4. Pursuant to Rule 16a-1(a)(4) under the Securities Exchange Act of 1934, as amended (the "Exchange Act"), this filing shall not be deemed an admission that the Reporting Persons are, for purposes of Section 16 of the Exchange Act or otherwise, the beneficial owners of any shares of the Common Stock in excess of their respective pecuniary interests.
5. In connection with an equity offering by the Issuer that closed on December 10, 2012 (the "Equity Offering"), TPG Pantera purchased 5,822,000 shares of Common Stock, which purchase satisfied the right of TPG Pantera under the Stockholders' Agreement, dated as of June 5, 2012, by and between the Issuer and TPG Pantera to purchase its pro rata portion of the Equity Offering.
6. The price represents the public offering price of $13.00 per share.
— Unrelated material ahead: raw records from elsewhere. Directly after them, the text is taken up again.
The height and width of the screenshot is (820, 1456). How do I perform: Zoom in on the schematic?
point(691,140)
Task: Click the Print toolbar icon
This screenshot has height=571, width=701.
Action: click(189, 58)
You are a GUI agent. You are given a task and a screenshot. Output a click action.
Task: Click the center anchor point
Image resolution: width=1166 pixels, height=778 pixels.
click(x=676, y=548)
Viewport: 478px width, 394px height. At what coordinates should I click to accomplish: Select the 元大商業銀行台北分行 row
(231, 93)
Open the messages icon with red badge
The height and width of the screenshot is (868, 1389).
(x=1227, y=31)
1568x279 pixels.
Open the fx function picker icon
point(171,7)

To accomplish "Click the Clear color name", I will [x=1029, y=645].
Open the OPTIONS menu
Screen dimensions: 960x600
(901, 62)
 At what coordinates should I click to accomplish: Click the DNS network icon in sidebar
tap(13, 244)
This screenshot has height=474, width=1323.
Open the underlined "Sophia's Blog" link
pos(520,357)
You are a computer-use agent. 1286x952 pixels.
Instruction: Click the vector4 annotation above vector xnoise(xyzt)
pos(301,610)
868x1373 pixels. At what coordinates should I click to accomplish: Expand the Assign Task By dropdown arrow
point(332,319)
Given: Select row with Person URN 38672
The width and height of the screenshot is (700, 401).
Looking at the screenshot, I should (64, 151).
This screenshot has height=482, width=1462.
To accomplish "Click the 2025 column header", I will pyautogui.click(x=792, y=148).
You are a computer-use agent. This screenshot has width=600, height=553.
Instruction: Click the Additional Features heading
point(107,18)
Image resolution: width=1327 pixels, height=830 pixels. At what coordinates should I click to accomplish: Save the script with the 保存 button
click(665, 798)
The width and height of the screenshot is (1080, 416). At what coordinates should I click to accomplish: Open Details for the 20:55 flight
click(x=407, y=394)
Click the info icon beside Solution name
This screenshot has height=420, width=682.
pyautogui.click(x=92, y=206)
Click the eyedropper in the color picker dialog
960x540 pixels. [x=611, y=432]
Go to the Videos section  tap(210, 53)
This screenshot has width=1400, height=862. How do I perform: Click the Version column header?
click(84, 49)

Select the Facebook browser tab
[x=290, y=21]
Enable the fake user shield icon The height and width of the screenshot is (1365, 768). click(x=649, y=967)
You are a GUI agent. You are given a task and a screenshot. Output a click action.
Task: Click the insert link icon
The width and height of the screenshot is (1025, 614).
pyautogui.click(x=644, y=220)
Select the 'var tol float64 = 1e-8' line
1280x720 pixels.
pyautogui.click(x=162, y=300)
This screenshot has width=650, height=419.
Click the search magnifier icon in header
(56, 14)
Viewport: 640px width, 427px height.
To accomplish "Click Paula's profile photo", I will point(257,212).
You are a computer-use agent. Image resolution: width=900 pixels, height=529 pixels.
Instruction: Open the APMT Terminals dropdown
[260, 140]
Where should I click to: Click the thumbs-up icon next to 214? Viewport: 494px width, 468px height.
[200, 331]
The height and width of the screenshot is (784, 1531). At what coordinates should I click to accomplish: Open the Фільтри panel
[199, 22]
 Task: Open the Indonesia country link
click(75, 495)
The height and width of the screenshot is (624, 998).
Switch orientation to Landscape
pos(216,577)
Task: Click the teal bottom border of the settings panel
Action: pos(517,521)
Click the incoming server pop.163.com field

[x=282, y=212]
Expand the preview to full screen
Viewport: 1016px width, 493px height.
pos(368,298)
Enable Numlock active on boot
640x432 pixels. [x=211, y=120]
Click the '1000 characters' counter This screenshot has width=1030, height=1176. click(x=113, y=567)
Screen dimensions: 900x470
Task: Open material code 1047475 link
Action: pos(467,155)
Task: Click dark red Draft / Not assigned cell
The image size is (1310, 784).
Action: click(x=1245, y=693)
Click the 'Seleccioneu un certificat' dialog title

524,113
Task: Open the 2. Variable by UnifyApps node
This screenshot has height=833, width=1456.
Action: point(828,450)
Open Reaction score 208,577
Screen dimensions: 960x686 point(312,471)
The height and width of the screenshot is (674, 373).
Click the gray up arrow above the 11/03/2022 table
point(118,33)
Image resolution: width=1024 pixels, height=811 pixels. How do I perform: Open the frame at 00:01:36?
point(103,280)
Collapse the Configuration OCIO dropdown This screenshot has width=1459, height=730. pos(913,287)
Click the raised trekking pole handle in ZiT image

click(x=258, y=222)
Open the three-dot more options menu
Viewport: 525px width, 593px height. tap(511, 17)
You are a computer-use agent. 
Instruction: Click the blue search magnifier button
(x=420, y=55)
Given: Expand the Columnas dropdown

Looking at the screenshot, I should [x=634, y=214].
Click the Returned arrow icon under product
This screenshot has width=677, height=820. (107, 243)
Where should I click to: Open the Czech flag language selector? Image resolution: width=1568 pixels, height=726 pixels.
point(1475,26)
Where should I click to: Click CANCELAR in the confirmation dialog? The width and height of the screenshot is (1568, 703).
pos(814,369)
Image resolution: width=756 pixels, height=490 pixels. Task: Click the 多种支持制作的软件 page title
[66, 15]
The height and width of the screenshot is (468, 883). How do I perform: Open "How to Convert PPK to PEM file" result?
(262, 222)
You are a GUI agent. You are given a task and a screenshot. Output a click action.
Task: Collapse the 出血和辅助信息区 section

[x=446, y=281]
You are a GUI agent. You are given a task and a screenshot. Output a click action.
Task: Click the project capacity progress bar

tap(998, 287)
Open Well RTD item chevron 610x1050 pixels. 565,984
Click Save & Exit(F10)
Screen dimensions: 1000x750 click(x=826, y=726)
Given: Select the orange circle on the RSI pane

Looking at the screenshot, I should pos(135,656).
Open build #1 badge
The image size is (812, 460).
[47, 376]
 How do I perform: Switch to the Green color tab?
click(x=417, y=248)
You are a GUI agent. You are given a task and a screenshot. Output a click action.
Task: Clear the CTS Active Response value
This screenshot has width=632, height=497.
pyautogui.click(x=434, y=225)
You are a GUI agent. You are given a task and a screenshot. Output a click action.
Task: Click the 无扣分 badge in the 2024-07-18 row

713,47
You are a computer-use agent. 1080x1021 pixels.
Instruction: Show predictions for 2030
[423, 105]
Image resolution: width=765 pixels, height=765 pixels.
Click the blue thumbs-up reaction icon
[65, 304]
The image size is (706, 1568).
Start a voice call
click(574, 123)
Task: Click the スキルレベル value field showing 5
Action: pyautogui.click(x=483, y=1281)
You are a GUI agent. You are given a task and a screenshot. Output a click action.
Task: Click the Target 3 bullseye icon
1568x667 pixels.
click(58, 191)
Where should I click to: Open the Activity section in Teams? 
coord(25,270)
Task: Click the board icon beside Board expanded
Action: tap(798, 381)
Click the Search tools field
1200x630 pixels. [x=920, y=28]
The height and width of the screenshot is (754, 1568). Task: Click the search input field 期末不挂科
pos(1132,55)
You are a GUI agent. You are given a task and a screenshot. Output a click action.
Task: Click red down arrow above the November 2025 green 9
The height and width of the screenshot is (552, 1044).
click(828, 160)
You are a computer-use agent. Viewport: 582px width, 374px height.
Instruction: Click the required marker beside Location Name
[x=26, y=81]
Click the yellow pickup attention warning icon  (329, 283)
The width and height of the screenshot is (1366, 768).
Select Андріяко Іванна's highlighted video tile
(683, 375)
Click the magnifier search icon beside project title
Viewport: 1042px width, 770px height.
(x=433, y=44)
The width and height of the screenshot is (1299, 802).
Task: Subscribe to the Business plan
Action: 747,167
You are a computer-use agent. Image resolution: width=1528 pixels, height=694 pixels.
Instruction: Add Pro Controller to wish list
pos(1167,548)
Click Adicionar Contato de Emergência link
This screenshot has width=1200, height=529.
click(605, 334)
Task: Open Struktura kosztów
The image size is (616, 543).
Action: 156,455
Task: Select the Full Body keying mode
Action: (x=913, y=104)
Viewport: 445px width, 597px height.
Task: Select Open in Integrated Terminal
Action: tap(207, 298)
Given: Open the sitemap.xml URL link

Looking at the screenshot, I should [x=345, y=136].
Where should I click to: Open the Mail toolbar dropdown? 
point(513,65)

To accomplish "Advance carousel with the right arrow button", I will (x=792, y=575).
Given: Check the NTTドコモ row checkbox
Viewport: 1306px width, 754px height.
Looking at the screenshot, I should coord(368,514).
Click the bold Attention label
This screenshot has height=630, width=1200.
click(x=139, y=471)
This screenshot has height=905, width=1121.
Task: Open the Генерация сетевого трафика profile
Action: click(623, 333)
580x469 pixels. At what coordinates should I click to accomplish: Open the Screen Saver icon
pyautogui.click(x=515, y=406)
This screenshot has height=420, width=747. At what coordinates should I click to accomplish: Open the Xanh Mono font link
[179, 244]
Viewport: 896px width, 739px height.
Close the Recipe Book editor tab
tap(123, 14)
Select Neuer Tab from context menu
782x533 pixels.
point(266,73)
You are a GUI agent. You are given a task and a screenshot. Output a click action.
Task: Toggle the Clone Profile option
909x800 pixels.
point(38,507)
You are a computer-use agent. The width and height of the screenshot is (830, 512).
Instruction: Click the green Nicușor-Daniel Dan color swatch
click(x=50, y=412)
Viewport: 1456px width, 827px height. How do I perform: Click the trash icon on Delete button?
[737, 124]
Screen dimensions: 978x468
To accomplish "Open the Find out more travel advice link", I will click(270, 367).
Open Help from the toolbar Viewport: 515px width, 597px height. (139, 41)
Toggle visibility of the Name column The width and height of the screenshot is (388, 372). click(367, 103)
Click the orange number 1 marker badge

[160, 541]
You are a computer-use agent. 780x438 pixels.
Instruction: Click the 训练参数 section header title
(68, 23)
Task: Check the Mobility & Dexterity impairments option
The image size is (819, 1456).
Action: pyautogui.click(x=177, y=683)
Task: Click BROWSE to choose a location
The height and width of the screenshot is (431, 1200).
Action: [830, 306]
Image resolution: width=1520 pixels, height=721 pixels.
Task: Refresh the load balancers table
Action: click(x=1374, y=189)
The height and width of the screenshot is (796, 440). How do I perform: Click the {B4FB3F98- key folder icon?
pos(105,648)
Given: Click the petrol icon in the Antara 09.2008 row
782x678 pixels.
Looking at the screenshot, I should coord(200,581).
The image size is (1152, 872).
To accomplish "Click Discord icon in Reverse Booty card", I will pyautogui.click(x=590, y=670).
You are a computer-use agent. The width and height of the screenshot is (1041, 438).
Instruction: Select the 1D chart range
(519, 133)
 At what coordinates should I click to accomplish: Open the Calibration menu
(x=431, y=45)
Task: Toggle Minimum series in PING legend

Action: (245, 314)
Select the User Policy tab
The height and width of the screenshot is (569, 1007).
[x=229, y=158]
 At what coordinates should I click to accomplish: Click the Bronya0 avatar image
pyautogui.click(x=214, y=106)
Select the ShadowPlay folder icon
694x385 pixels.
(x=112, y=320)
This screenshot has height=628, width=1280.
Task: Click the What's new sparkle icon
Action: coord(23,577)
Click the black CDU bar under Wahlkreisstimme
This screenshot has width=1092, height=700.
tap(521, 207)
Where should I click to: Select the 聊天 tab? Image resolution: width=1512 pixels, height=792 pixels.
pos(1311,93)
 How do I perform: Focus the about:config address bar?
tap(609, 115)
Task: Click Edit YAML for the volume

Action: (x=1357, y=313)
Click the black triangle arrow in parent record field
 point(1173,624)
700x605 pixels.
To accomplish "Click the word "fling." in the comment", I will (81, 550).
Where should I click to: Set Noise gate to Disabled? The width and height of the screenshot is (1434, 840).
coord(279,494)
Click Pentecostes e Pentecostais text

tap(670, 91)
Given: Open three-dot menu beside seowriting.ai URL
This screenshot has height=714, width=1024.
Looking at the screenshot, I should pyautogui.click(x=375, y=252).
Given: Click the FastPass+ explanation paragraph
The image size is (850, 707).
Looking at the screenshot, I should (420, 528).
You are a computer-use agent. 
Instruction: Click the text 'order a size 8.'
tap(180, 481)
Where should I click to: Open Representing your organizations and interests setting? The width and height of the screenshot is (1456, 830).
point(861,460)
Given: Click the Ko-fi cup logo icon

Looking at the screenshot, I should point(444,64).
No underwriting discount was paid on the shares of Common Stock purchased by TPG Pantera.
Remarks:
(7) The Reporting Persons are jointly filing this Form 4 pursuant to Rule 16a-3(j) under the Exchange Act. (8) Ronald Cami is signing on behalf of both Messrs. Bonderman and Coulter pursuant to the authorization and designation letters dated July 1, 2010, which were previously filed with the Securities and Exchange Commission.
Ronald Cami on behalf of David Bonderman (7)(8) 12/10/2012
Ronald Cami on behalf of James G. Coulter (7)(8) 12/10/2012
Ronald Cami, Vice President, TPG Group Holdings (SBS) Advisors, Inc.(7)(8) 12/10/2012
** Signature of Reporting Person Date
Reminder: Report on a separate line for each class of securities beneficially owned directly or indirectly.